++++ AVAILABLE DATA ++++

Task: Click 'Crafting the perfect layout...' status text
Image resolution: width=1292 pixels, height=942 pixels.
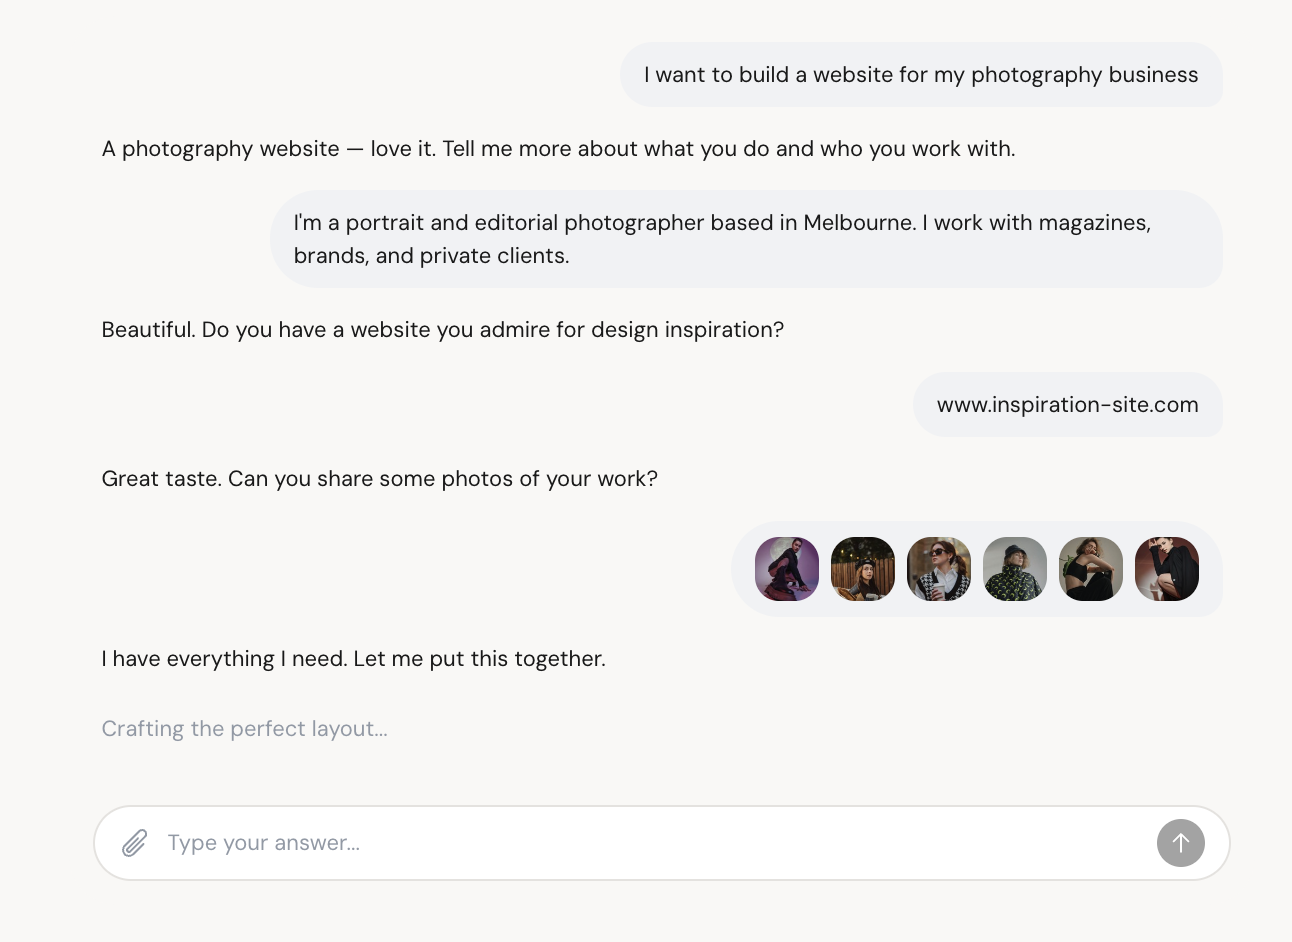Action: (x=245, y=729)
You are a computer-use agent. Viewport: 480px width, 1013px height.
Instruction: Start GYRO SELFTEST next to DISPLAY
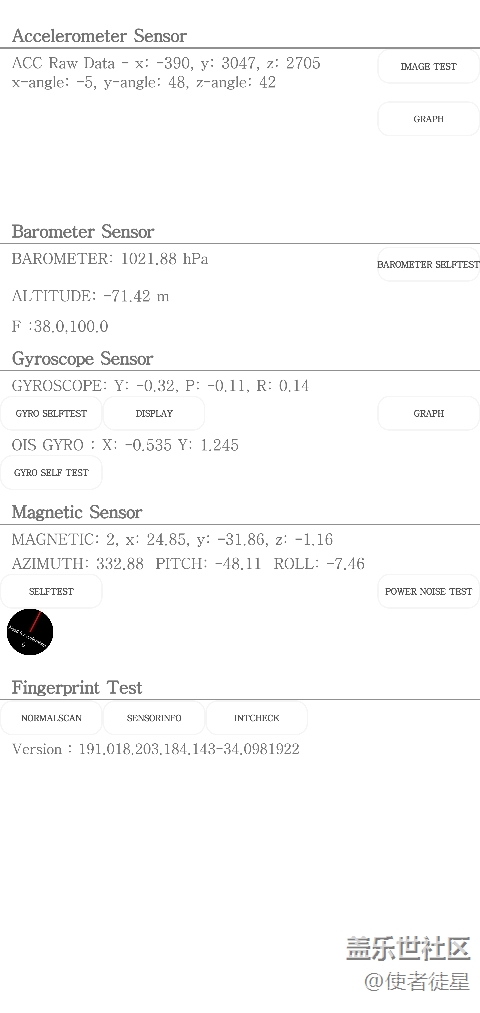(x=51, y=413)
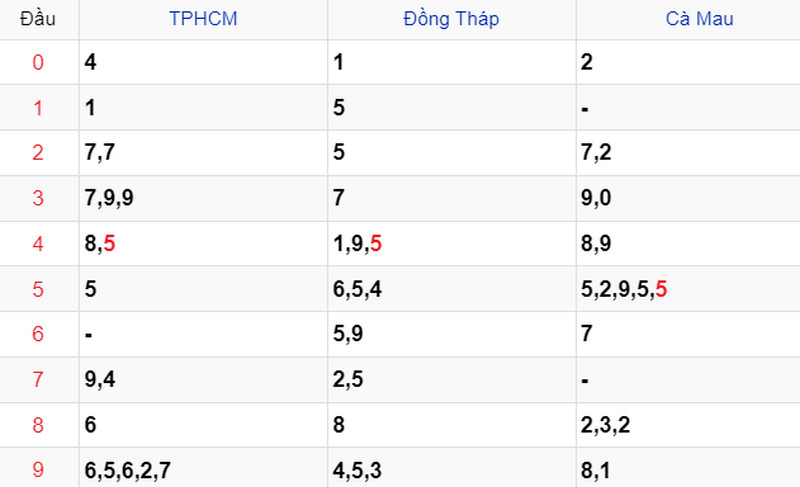Viewport: 800px width, 487px height.
Task: Open the Đồng Tháp column header link
Action: pos(451,19)
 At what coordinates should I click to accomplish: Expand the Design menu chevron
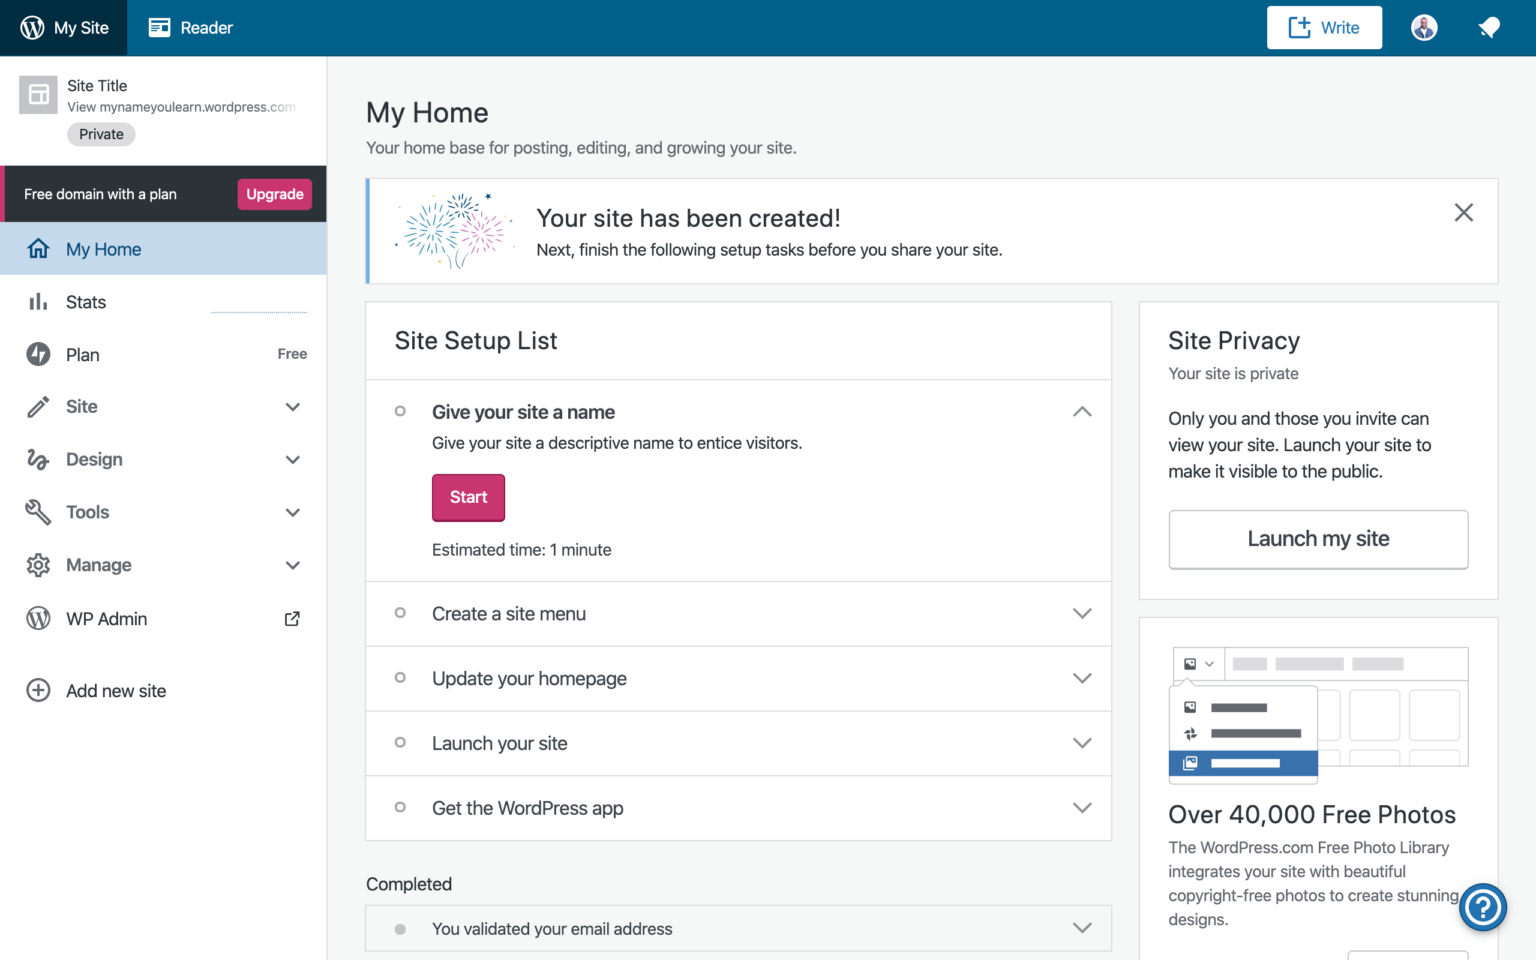tap(293, 459)
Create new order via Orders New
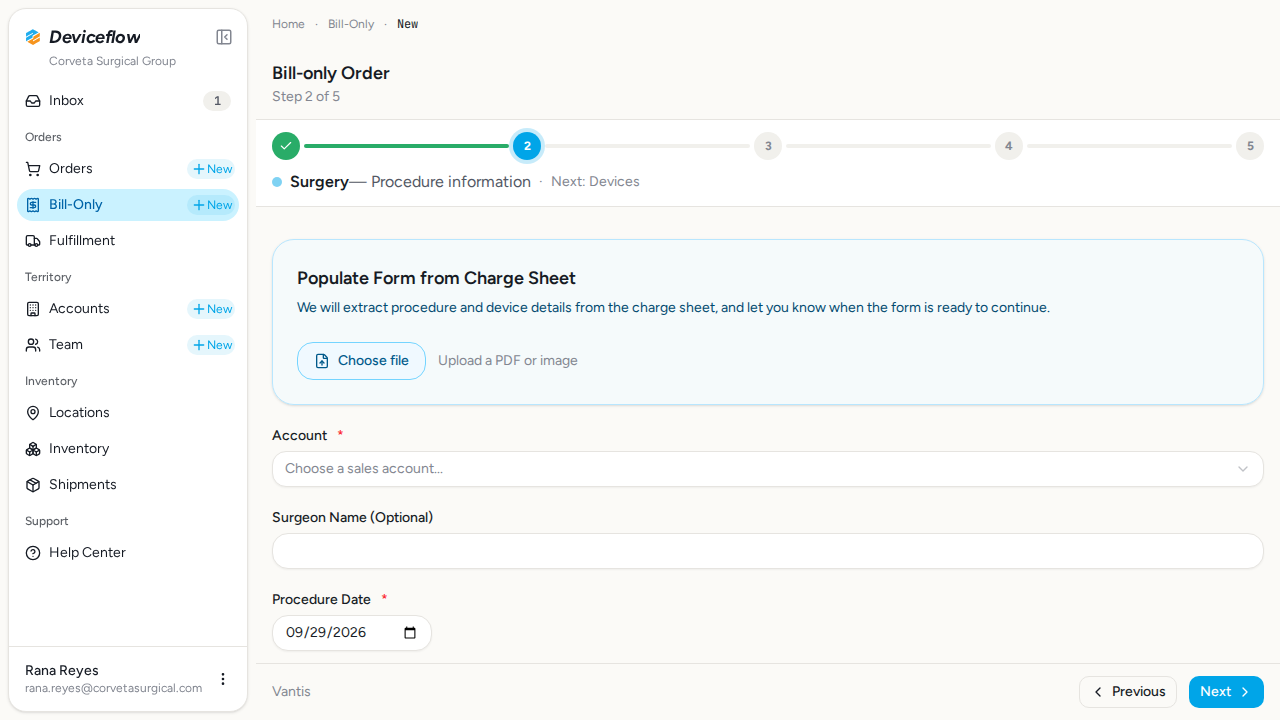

++++

Output the entries verbatim, skipping images.

◆ RESPONSE AREA:
Task: Click 'Crafting the perfect layout...' status text
Image resolution: width=1292 pixels, height=942 pixels.
Action: (x=245, y=729)
You are a computer-use agent. Viewport: 480px width, 1013px height.
Instruction: Start GYRO SELFTEST next to DISPLAY
(x=51, y=413)
Viewport: 800px width, 487px height.
Task: Open the Đồng Tháp column header link
Action: pos(451,19)
 At what coordinates should I click to accomplish: Expand the Design menu chevron
tap(293, 459)
Create new order via Orders New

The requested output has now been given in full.